Cualquiera que no fuera el cantinero habría advertido, por la manera de mirarle el alemán, que él sí sabía para qué querían los bidones. Pero Paco se limitó a menear la cabeza, y de un tajo abrió el vientre del besugo. Le sacó las tripas y las tiró al mar. Al instante una nube de pececillos rodearon los despojos.
– ¡Qué cabrones! ¿Los ve? ¿Ve cómo saltan? Así son las cosas en esta mierda de vida. Si algo te va mal, allá van todos a sacar tajada.
– Usted se comerá el resto -observó lacónico Markus Vogel.
Regresó a la plaza. Tras echar un vistazo a la balconada desierta, se entretuvo observando el camión frente a la Co mandancia. Pero el soldado de guardia le hizo un gesto de rechazo con la mano y el alemán se alejó hacia la cantina. Al entrar se encontró con Benito Buroy, sentado a una mesa hojeando un periódico. No había nadie más. Markus Vogel se detuvo en seco notando que se le aceleraba el pulso. Reflexionó unos instantes y, sin saber qué hacer, retrocedió de espaldas hasta la puerta.
Benito Buroy alzó las cejas sorprendido de ver al ermitaño en el bar.
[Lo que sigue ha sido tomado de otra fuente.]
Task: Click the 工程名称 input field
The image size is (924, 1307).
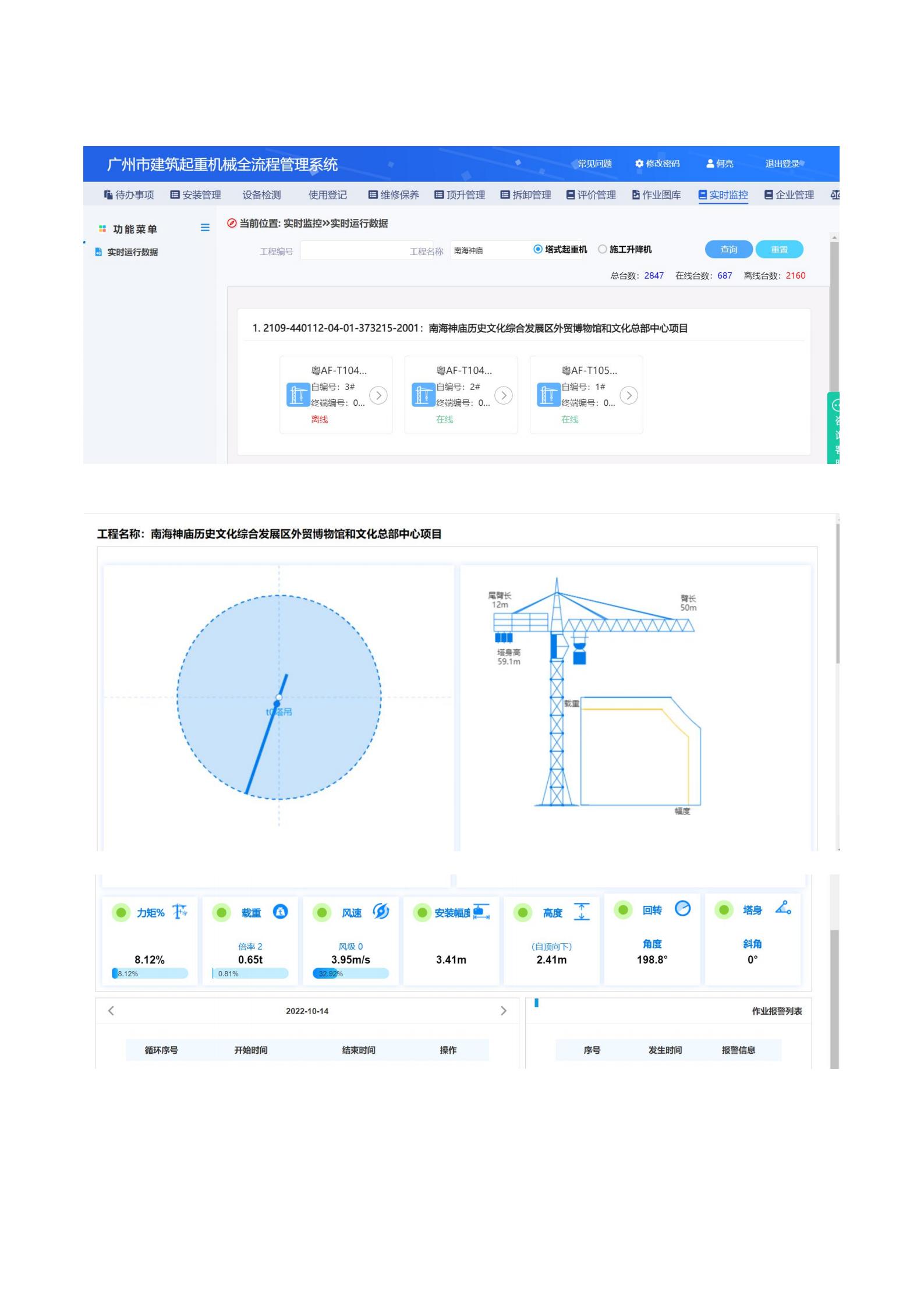Action: pos(489,250)
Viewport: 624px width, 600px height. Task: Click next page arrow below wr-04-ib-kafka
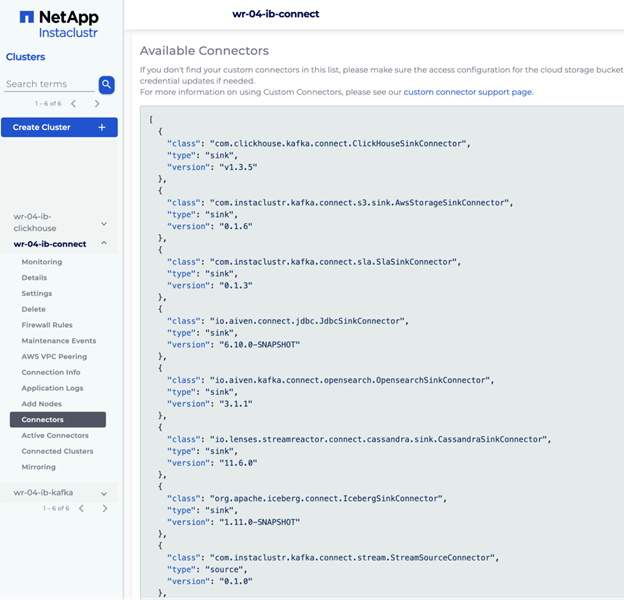coord(105,508)
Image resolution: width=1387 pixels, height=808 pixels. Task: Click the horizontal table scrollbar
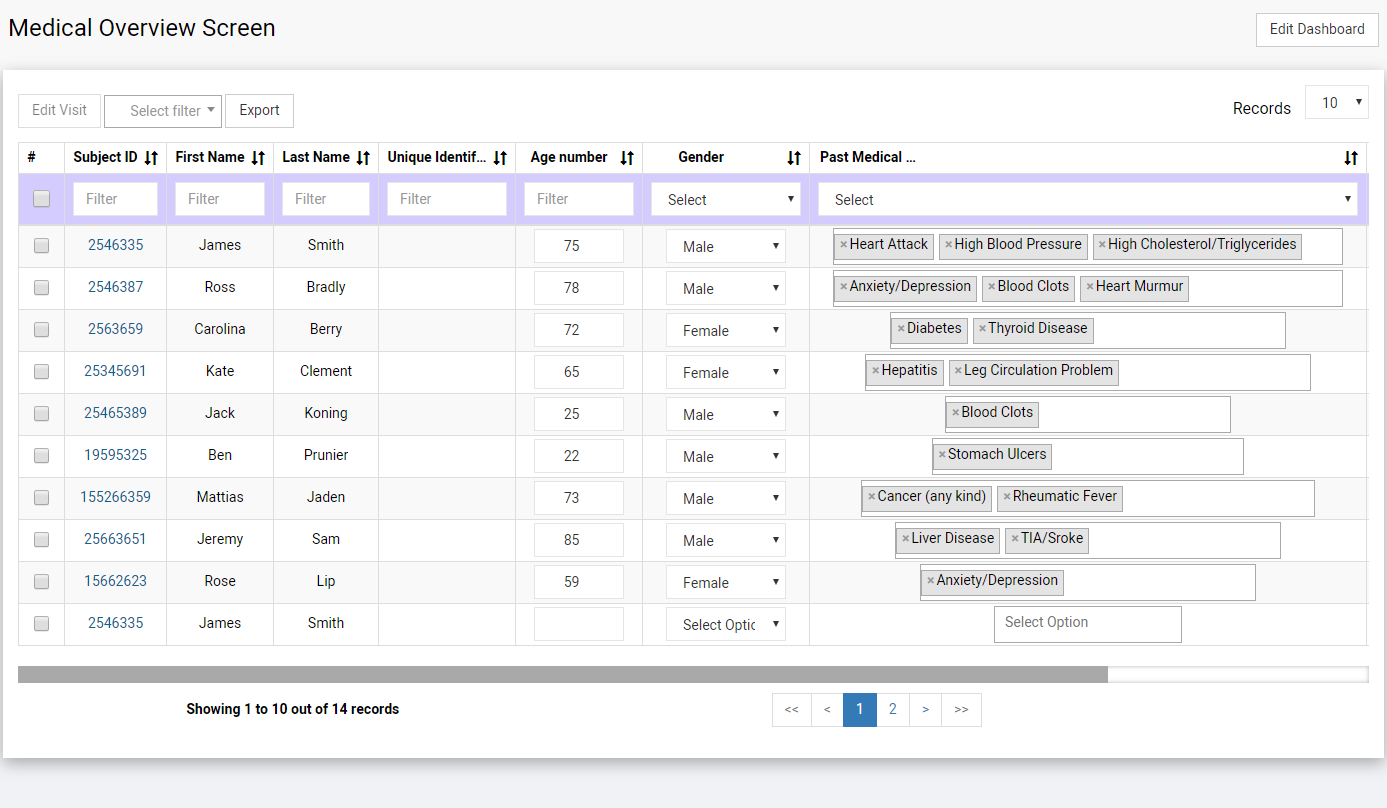coord(562,675)
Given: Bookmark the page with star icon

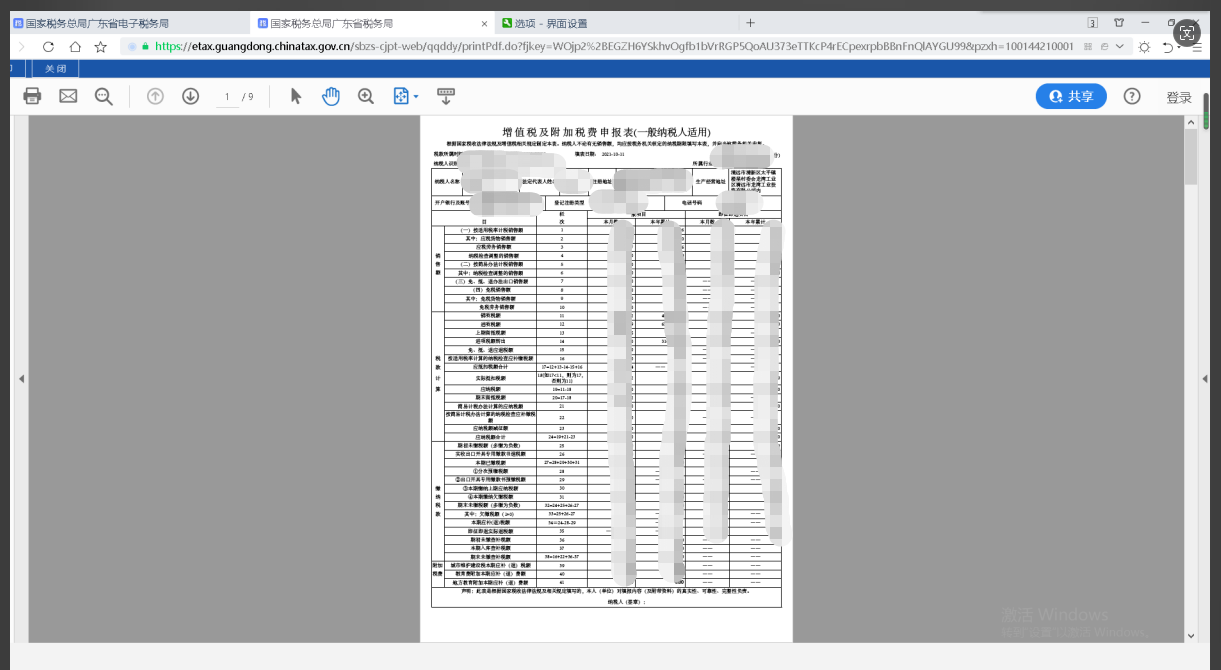Looking at the screenshot, I should tap(101, 46).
Miró con inquietud hacia la cocina, deseando instintivamente que saliera Felisa García. No llevaba consigo la pistola. Sin atreverse a moverse de la silla, se maldijo por el exceso de confianza con que había actuado. Hasta aquel momento no se le había ocurrido que el alemán pudiera atacar primero.
Los dos hombres se contemplaron en silencio. La sensación de peligro fue despejándose poco a poco hasta convertirse en una tensión que iba ganando intensidad, como un chirrido que les lastimara los tímpanos pero que no pudieran acallar.
– Busco a Felisa -dijo Markus Vogel, reaccionando el primero.
Había hablado para buscar refugio detrás de las palabras, pero también para ahuyentar la decepción. En el camino hacía el pueblo se había aterrado a la frágil esperanza de que su perseguidor hubiera abandonado la isla el mismo día en que decidiera no disparar contra él. Parecía evidente, sin embargo, que ninguno de los dos podía elegir otra opción ni cambiar la situación en la que se encontraba. Antes o después aquel hombre intentaría matarlo.